> [TASK TO COMPLETE]
An exact restatement of the records below is expected.

> [ENTRIES SHOWN]
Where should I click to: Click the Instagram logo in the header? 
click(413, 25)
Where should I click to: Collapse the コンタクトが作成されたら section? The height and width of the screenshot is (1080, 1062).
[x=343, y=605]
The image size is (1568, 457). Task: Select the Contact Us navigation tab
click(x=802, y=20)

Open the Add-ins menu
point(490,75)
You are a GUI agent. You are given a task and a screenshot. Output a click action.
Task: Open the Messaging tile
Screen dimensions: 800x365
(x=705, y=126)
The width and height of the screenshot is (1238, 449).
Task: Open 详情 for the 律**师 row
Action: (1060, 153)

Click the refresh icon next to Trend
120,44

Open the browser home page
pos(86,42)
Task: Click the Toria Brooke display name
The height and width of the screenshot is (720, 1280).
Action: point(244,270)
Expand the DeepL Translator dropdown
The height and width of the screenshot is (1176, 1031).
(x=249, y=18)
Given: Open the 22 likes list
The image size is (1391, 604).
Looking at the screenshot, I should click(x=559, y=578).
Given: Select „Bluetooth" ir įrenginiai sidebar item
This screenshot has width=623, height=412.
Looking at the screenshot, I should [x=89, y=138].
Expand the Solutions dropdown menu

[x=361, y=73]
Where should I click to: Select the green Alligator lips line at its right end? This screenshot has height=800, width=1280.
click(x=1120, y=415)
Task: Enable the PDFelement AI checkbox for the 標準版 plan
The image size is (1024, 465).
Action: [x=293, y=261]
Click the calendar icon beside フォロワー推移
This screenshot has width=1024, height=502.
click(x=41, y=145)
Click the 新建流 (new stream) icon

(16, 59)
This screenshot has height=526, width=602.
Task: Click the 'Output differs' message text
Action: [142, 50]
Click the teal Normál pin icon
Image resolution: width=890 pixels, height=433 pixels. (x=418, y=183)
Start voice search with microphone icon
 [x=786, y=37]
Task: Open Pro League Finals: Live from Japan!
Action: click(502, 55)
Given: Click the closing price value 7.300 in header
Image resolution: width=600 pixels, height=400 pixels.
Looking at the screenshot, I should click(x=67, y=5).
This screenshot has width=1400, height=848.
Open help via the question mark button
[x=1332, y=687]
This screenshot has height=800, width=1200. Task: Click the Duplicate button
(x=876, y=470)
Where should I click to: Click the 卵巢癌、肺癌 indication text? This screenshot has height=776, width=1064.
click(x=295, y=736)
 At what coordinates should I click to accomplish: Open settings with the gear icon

> [SOLUTION TO THIS PROBLEM]
Where should I click to: Click the Instagram logo in the header? 
click(413, 25)
Where should I click to: Collapse the コンタクトが作成されたら section? The height and width of the screenshot is (1080, 1062).
[x=343, y=605]
The image size is (1568, 457). Task: Select the Contact Us navigation tab
click(x=802, y=20)

Open the Add-ins menu
point(490,75)
You are a GUI agent. You are given a task and a screenshot. Output a click action.
Task: Open the Messaging tile
Screen dimensions: 800x365
(x=705, y=126)
The width and height of the screenshot is (1238, 449).
Task: Open 详情 for the 律**师 row
Action: (1060, 153)

Click the refresh icon next to Trend
120,44

Open the browser home page
pos(86,42)
Task: Click the Toria Brooke display name
The height and width of the screenshot is (720, 1280).
Action: point(244,270)
Expand the DeepL Translator dropdown
The height and width of the screenshot is (1176, 1031).
(x=249, y=18)
Given: Open the 22 likes list
The image size is (1391, 604).
Looking at the screenshot, I should click(x=559, y=578).
Given: Select „Bluetooth" ir įrenginiai sidebar item
This screenshot has width=623, height=412.
Looking at the screenshot, I should [x=89, y=138].
Expand the Solutions dropdown menu

[x=361, y=73]
Where should I click to: Select the green Alligator lips line at its right end? This screenshot has height=800, width=1280.
click(x=1120, y=415)
Task: Enable the PDFelement AI checkbox for the 標準版 plan
The image size is (1024, 465).
Action: [x=293, y=261]
Click the calendar icon beside フォロワー推移
This screenshot has width=1024, height=502.
click(x=41, y=145)
Click the 新建流 (new stream) icon

(16, 59)
This screenshot has height=526, width=602.
Task: Click the 'Output differs' message text
Action: [142, 50]
Click the teal Normál pin icon
Image resolution: width=890 pixels, height=433 pixels. (x=418, y=183)
Start voice search with microphone icon
 [x=786, y=37]
Task: Open Pro League Finals: Live from Japan!
Action: click(502, 55)
Given: Click the closing price value 7.300 in header
Image resolution: width=600 pixels, height=400 pixels.
Looking at the screenshot, I should click(x=67, y=5).
This screenshot has width=1400, height=848.
Open help via the question mark button
[x=1332, y=687]
This screenshot has height=800, width=1200. Task: Click the Duplicate button
(x=876, y=470)
Where should I click to: Click the 卵巢癌、肺癌 indication text? This screenshot has height=776, width=1064.
click(x=295, y=736)
 At what coordinates should I click to accomplish: Open settings with the gear icon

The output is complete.